Max Hirsch: The Unsung Hero

Max Hirsch was an ardent proponent of Henry George’s economic philosophy and “single tax” doctrine.

Richard
3 min readNov 19, 2022
Portrait of Max Hirsch from the frontispiece of his book Land Values Taxation in Practice

The Georgist theory of land posits that rent is a community claim on the differential advantage of using supramarginal land over the margin of production. Within the Georgist framework, rent is unique. It represents, in tangible form, the advantage that others have over using superior land. It is the physical manifestation of all the externalities that determines the value of said land, which is common property.

The Austrian theory of capital and interest is one of valuation. Interest is time preference, and in simple terms, this refers to the satisfaction of wants in the present (present goods), against the satisfaction of wants in the future (future goods). It is the time preference of society that determines the interest rate, not vice versa. Put differently, it is the discount or exchange ratio of future goods against present goods, since people tend to prefer the same good earlier as opposed to receiving it in the future. It’s important to note that interest isn’t specific to just the loan market only, but it instead pervades the entire economy and presents itself at every stage of the production structure in the time market.

Contributions to economic theory

In Democracy vs Socialism, Max Hirsch combined the two; the Georgist theory of land and rent with the Austrian theory of capital and interest¹, as the two are very compatible and form a coherent foundation for spatial analysis.

Max Hirsch deemed the private appropriation of rent as “spurious rent” since this is a reflection of the capabilities of intramarginal land, which isn’t the property of any one individual but is the birthright of all mankind. The opposite of this, which he called “natural rent”, is its collective ownership. This is because it equalizes the natural opportunities to humanity, by taking the extra output produced on superior land and reducing it to yield the same earnings when equal exertion is applied to the least productive land in use.

Max Hirsch also provided a correction to Ricardo’s law of rent, stating that:

The rent of any piece of land is determined by the excess of its productivity over that of the equal area of the least productive land in use, after the sum of exertions which in both cases yield the most profitable result has been deducted.

In other words, the rent of land is determined by the excess output produced from its optimal application rather than the same application that labor and capital can secure from the least productive land in use.

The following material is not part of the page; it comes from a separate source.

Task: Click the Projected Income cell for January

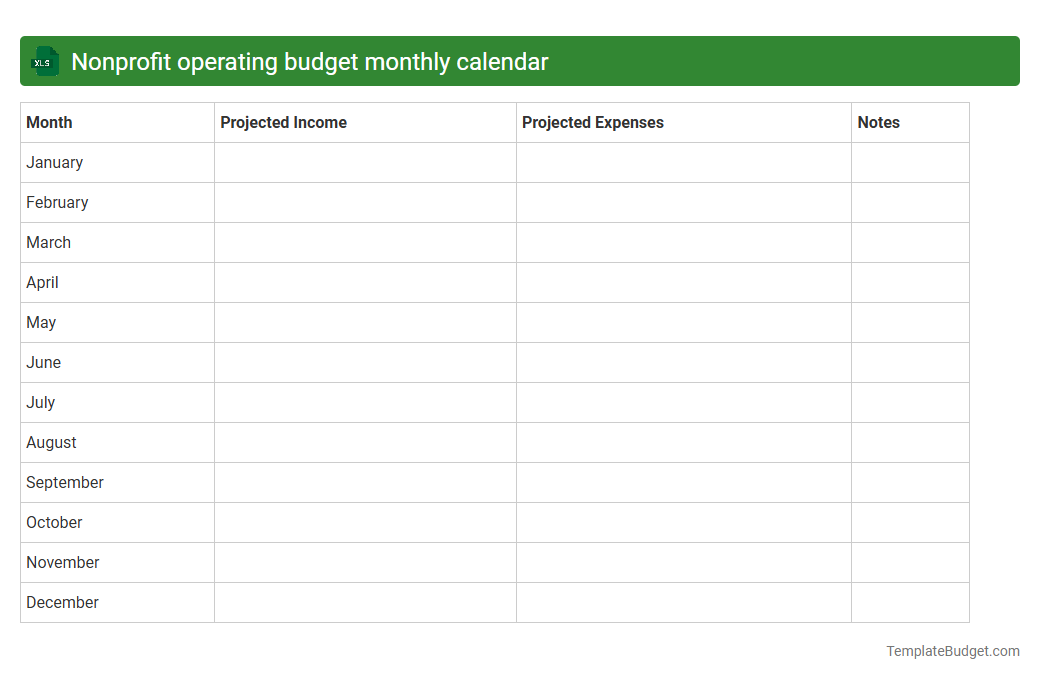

The price of any durable good on the market is its capitalized rents, discounted via the interest rate (time preferences) to arrive at its market price. This is compatible with the Georgist theory of land due to the fact that land is a durable good, it is infinite in duration and it never depreciates. Thus, its rents can be discounted to reach its market price and the degree of monopoly.

Conclusion

All monopolies are induced by the state. The greatest monopoly, land monopoly, isn’t any different. The state allows for the extraction of rents, which is a deduction from the real wealth of society and acts as a tax for the use of more productive locations, to which they have no greater right to access than we do.

The reason why the private ownership of land rents is a form of exploitation is that it gives to those in excess of what they have contributed to producing wealth, without rendering any sort of service in return. Alternatively, the majority of laborers receive far less than their labor actually contributes, since most of their output goes to the land owner in the form of rent.

A land value tax is essential to solving the many ills facing our economy today. A 100% land value tax will reduce house prices, increase wages, improve factor mobility, increase effective demand and grow the economy.